The continuation of Barbados’ substantial welfare provisions is a critical issue, given our debt and deficit problems and the persistence of substantial levels of relative poverty. Both political parties have declared their commitment to preserving the social safety net to protect “the most vulnerable in our society”. Secondly most Barbadians would welcome a conversation with a Prime Minister not particularly known for being “the great communicator”.
In a maturing polity, if politics is to avoid gridlock and persistent antagonism, there must be conversation because politics is about negotiating between different, sometimes conflicting interests in society. This assumes that the discourse reflects the higher purpose of furthering the greater good. A conversation cannot be a self-referential, self-serving diatribe. In the debate about funding university education, it was suggested that the “conversation” should not be about what was termed “fiscality” but about the role and contribution of the university which apparently trumps all else. No relevant conversation in Barbados and the region can ignore the fundamental issue of fiscality, if by that is meant fiscal prudence, As Dr Warren Smith of the Caribbean Development Bank stated on February 11, our fiscal deficits and overall indebtedness is the critical problem facing the contemporary Caribbean requiring us to put our affairs in order.  
A conversation with a citizenry, if it is to be meaningful, cannot be a monologue. It cannot be a discourse with groups of tribal voters in chatter that tends to divide rather than cohere. Above all else a conversation must be about listening, even to one’s critics, no matter how exasperatingly contrarian they may be. In January, in dismissing the notion of an eminent persons group, the Prime Minister spoke derisively of “a lot of noise coming from some very strange quarters”. While Barbadians must guard against any attempt to undermine the democratic process, the narrow win by the DLP in the 2013 election would suggest that at least some of the “noise” reflects a genuine alternative perspective on this country’s present and future. Ironically, in all the noisy talk there is little semblance of an embracing narrative, no sense of project and purpose. As Matthew Taylor of the RSA Journal states, the problem lies not only in the structure and processes of political discourse but also in the content of the conversation. Increasingly with a decline in the tenor of our civic culture, issues are personalised in an increasingly coarse and vulgar fashion.

:: Stored data ::
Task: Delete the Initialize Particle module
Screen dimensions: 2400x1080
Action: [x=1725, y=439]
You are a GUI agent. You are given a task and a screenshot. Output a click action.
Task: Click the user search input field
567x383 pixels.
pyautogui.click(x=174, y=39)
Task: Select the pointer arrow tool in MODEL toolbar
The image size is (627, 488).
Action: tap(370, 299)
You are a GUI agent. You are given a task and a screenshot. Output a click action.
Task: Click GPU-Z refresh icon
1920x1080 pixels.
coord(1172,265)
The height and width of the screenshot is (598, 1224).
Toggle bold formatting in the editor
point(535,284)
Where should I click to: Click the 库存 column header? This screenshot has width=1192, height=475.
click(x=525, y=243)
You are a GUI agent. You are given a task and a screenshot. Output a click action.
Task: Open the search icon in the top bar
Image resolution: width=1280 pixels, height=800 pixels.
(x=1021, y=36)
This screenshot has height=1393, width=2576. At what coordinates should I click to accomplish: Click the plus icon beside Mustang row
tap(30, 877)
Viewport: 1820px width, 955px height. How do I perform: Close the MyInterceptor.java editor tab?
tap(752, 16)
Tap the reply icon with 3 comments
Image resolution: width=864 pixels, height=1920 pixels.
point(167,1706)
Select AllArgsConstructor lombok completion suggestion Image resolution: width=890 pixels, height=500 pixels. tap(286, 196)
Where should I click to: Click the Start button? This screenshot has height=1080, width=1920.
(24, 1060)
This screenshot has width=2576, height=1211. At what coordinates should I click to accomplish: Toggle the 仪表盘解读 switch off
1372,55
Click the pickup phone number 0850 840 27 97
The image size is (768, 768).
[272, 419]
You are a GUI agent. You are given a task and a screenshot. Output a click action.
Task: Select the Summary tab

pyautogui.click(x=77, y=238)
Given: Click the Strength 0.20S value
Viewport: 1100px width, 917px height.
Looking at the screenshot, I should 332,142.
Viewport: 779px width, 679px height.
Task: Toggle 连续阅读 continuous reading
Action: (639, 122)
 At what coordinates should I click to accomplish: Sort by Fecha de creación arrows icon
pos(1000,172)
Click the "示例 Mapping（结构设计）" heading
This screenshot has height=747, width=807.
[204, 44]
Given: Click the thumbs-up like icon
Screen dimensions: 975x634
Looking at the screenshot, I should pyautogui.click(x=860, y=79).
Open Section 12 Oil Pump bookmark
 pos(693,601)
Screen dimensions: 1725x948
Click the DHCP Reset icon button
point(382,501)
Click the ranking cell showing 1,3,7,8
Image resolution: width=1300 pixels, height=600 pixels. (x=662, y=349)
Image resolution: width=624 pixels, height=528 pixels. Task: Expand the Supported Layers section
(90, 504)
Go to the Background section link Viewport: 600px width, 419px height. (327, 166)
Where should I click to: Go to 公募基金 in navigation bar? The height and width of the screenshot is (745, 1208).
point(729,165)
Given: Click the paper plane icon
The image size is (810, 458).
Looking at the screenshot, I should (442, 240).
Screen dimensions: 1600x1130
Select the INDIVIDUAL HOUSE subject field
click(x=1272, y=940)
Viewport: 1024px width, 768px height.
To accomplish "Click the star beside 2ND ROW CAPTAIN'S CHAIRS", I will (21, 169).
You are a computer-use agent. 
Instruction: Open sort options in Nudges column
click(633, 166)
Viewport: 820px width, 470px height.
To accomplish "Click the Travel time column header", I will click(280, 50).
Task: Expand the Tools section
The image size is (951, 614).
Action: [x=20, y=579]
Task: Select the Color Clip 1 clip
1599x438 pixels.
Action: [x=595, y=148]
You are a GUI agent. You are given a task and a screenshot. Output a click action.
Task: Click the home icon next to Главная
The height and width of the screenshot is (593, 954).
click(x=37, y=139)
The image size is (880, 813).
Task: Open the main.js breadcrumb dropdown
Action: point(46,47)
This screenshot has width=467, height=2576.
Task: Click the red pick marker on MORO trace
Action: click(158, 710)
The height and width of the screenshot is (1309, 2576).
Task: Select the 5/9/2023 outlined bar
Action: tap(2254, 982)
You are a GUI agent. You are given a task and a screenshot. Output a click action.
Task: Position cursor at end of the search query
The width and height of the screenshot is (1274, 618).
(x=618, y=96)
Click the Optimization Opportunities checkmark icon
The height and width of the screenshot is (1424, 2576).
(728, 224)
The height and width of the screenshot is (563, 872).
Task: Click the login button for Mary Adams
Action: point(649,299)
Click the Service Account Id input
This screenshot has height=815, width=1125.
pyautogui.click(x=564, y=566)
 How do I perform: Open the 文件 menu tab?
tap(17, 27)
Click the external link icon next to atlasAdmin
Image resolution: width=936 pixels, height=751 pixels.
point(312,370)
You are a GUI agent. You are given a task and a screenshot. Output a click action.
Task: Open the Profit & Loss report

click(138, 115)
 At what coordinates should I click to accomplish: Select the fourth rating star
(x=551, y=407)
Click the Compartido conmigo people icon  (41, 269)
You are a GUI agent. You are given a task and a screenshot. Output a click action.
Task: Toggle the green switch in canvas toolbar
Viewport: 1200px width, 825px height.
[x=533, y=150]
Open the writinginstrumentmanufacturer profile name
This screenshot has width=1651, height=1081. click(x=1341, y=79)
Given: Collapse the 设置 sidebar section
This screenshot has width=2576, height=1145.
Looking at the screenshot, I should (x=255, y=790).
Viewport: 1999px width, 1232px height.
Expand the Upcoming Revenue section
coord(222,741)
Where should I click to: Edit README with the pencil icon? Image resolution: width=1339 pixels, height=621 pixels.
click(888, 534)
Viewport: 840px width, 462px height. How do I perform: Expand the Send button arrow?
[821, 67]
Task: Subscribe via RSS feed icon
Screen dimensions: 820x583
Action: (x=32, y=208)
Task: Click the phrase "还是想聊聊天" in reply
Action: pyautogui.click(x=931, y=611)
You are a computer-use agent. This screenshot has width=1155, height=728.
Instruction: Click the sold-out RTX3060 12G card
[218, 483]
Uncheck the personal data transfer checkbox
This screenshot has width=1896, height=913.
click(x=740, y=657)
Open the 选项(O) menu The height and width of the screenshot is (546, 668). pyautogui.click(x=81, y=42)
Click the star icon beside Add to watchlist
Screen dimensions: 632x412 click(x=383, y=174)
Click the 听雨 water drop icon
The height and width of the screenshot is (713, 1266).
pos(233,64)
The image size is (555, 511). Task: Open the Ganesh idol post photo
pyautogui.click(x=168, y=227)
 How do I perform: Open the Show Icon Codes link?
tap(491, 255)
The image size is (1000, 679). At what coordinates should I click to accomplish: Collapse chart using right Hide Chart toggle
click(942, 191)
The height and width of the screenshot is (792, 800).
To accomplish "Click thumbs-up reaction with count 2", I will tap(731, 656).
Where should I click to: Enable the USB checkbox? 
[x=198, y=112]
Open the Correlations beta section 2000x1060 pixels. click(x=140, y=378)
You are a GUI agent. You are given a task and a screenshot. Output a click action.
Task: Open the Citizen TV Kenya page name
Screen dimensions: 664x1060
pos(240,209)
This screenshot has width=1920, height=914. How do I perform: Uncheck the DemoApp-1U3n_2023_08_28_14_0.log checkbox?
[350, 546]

:: Problem to work on ::
In the excerpt on political conversation in Barbados, who stated on February 11 that fiscal deficits and overall indebtedness are the critical problem facing the contemporary Caribbean?

:: The answer ::
Dr Warren Smith of the Caribbean Development Bank.